Why Tina Turner’s Mega Mullet Was a Symbol of Rebirth
Yesterday, the world lost a beacon of style, soul, and resilience. Tina Turner passed away at the age of 83, leaving a legacy of powerful music and the sort of presence that legends are made of—factors evidenced by her award-winning music, ever-evolving fashion, and that symbolic, iconic hair.
“Tina Turner’s hair is so iconic that it’s entirely and instantly identifiable, even out of context,” says Rachael Gibson, also known as The Hair Historian. “You see that shaggy, supersized, spiky-but-soft shape, and it couldn’t be anyone else.” That hair, though—particularly the aforementioned style that represented her personal and professional renaissance—was all down to wigs, a tool on which the ‘Queen of Rock’ n Roll’ relied on for versatility, though the original choice was born of necessity.
The beginning of Turner’s career was marked by soft, of-the-moment hair, ’60s styles that oozed glamour and a certain amount of demureness—think banged blowouts, pin curls, and bouffants. But after an unfortunate (or fated) salon trip left her natural lengths damaged, Turner turned to wigs, a decision which helped to shape the bulk of her career.
“I’m not surprised when people think my wig is my own hair because I’ve always considered it an extension of myself. In a way, it is my hair,” shared Turner in her memoir, Tina Turner: My Love Story. The performer constructed and styled many of her own wigs, the natural-looking results contributing significantly to her image—and her confidence. “As she stepped into her own in the ’80s and left behind the toxicity of her past, the hair provided the perfect visual shorthand that something had changed,” says Gibson, referencing Turner’s rockstar resurgence after split with her notoriously abusive husband Ike Turner. “Gone were the smooth styles, sweeping bangs, and flippy ends, replaced with a wholly unique, frizzed-out mega mullet. It’s hair that’s all about power—it’s hair as armor.”

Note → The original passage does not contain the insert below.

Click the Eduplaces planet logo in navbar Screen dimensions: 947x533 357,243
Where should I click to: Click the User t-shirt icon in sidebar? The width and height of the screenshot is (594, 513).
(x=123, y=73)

Turner’s blonde and barbed wigs were an exaggeration of a decade already defined by over-the-top hair, the better to pair with the era’s heavy, sculpted makeup and oversized suiting. “Tina’s hair took the idea and turned it up to 11,” says Gibson. “The fact it’s so removed from traditional ideas of femininity gave it edge and marked Tina out as a true individual who isn’t afraid to challenge stereotypes.” Gibson and Turner also note the movement that the wigs brought to the stage, an amplification of Turner’s own energy and kineticism.
Though the final decades of her life saw a quieting of her more exuberant hair looks, Turner will forever remain something of a phoenix, a woman who rose from the turmoil with the kind of fire born of faith and offered embodiment through beauty. “If you are unhappy with anything—your mother, your father, your husband, your wife, your job, your boss, your car—whatever is bringing you down, get rid of it,” wrote Turner. “Because you’ll find when you’re free, your true creativity, your true self comes out.”